All good advice. And on the Thai wedding bit be warying of the hanging money. Tradition is such that Thai guests attach rolled up money to the string around the bride and grooms heads, hands etc. There were some oohs and ahhs when my yank boss attached some rolled up 100 dollar bills to my Mrs followed by howls and chuckles when he did the same to me. 'Ah, all in the spirit of things', I thought.

Then, after about three and all the wedding photos, my senile great aunt asks me, quietly, 'is it a farang tradition to have tampons hanging off your head'.

laugh.png

Edited by Saudi Sid
Posted (edited)

Like I and others have said, first start with a two week visit, see if she likes the place, then go for a longer time.

The problem comes down to money, after 3 trips to Thailand (December cost me more for the flight alone than it cost with the hotel in October), I simply can't afford to bring her over more than once, so I want her here as long as possible so that a) we're not apart for too long, cool.png she has time to meet my family and try to make friends, after all if she moves here when we're married she'll be stuck at home while I'm at work just the same, and c) the longer she's here the more she'll experience the culture and particularly the weather. Everyone likes somewhere after 2 weeks on holiday, but after 5 months? She'll know for sure if she can live here.

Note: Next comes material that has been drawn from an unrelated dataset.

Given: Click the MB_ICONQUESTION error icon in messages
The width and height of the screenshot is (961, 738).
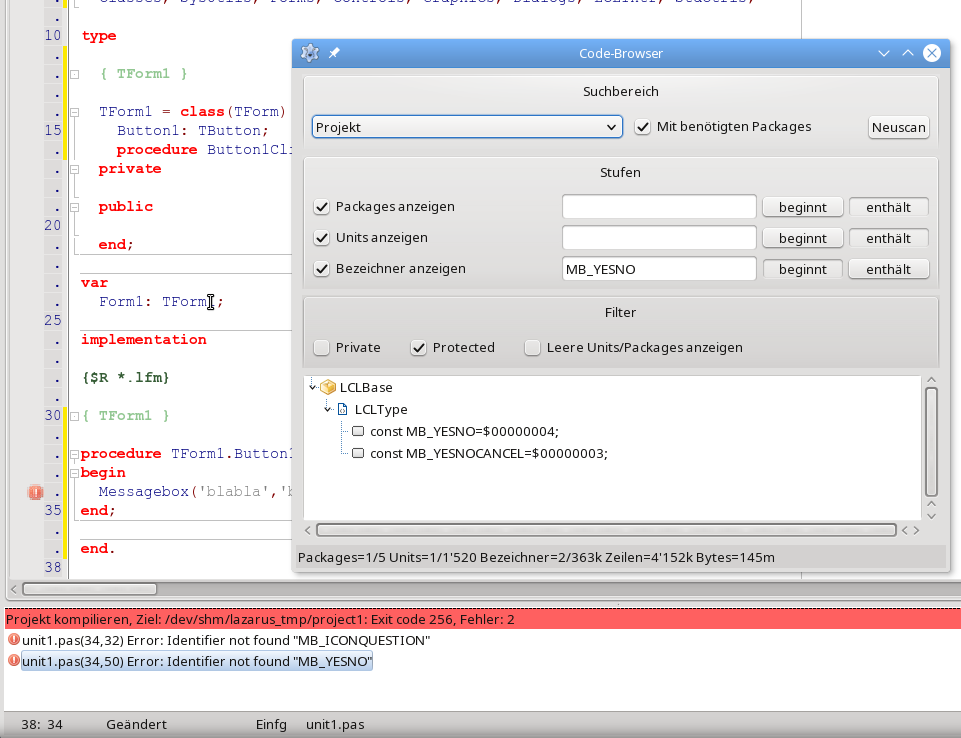Looking at the screenshot, I should point(13,640).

op you need to step back a bit and realalize how much this romance is going to cost you,its taken 49posts before you say the problem is all down to money you cant afford,there's the visa,air tkt[if she gets a visa] living exs,clothes,money to keep the family,you say she has to look after her sister in laws kid,how do you know its not hers,dont get carried away because it might bite you big time in 30yrs i have seen it all and it never ends,dont be blind to the negative posts as there is a lot of experiance coming from tv members who see and read your story every day.at the end of the day if she see's that your not the rich farang she thought you were she will be on her bike quicker than you think.so just take things easy and watch for the signs.good luck.

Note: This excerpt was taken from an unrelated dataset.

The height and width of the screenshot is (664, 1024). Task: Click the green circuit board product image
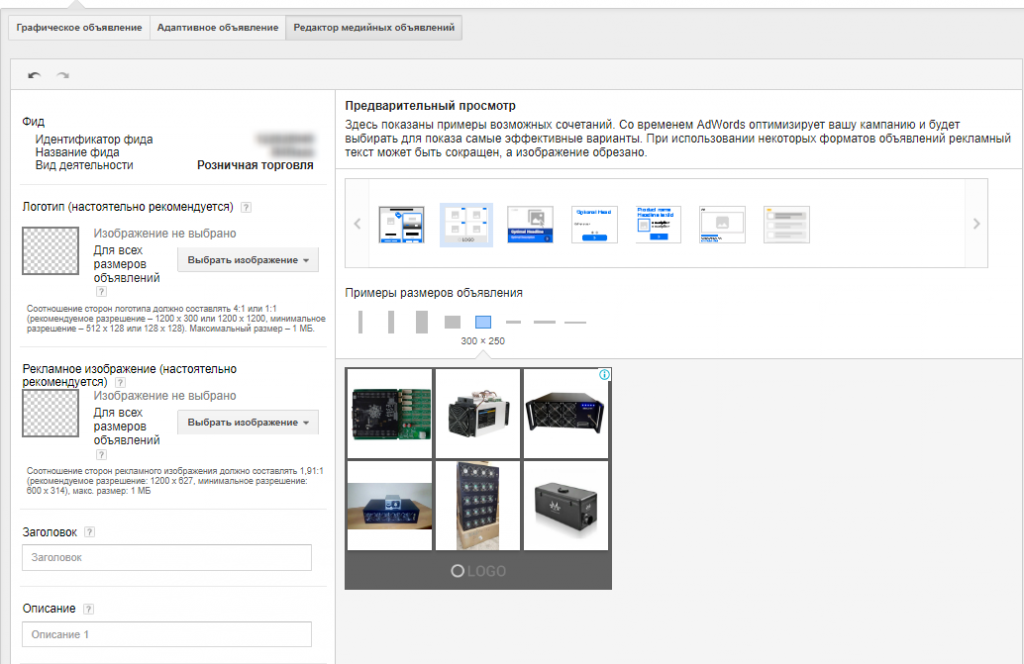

Good advice, no good telling him not to be blind to the 'negative' posts though as most have been deleted. The odds of somebody, who can barely afford to, marrying a beach road prostitute and it working out are slim in my opinion, although it's not impossible. They certainly cannot get married in the UK on a VV. If I were the officer I would refuse a visa on the evidence given. After all what is her reason to return? no job and a family constantly in need. Buyer beware!

Edited by sms747
Posted

From the stiuation that op has outlined so far i.e lack of job, not much actual time spent together, how they met, no real reason for her to return and money being tight to name just a few points he has made this application is going to need the Max Clifford touch. I really would forget the idea of applying to try and get 5 months, how about 2 weeks, get married in that 2 weeks giving you a perfect reason as to why she may wish to stay longer, come back whenever and do the Thai wedding stuff then? She will not mind the fact you got married in England first as there is more than 1 part for most Thai weddings anyhow.

That would be a breach of a visitor visa, it specifically bars you from getting married. To do that I'd have to apply for a Fiance visa with all the extra requirements that entails.

The lack of time together is being addressed and would be detailed on the visa application. By the time we apply I'll have been to see her in Thailand twice, and by the time she comes to the UK it'll be 3 times. As for work she's taking a job of sorts and it does show she plays her part in the family structure, but of course her income is going to come from me sponsering her.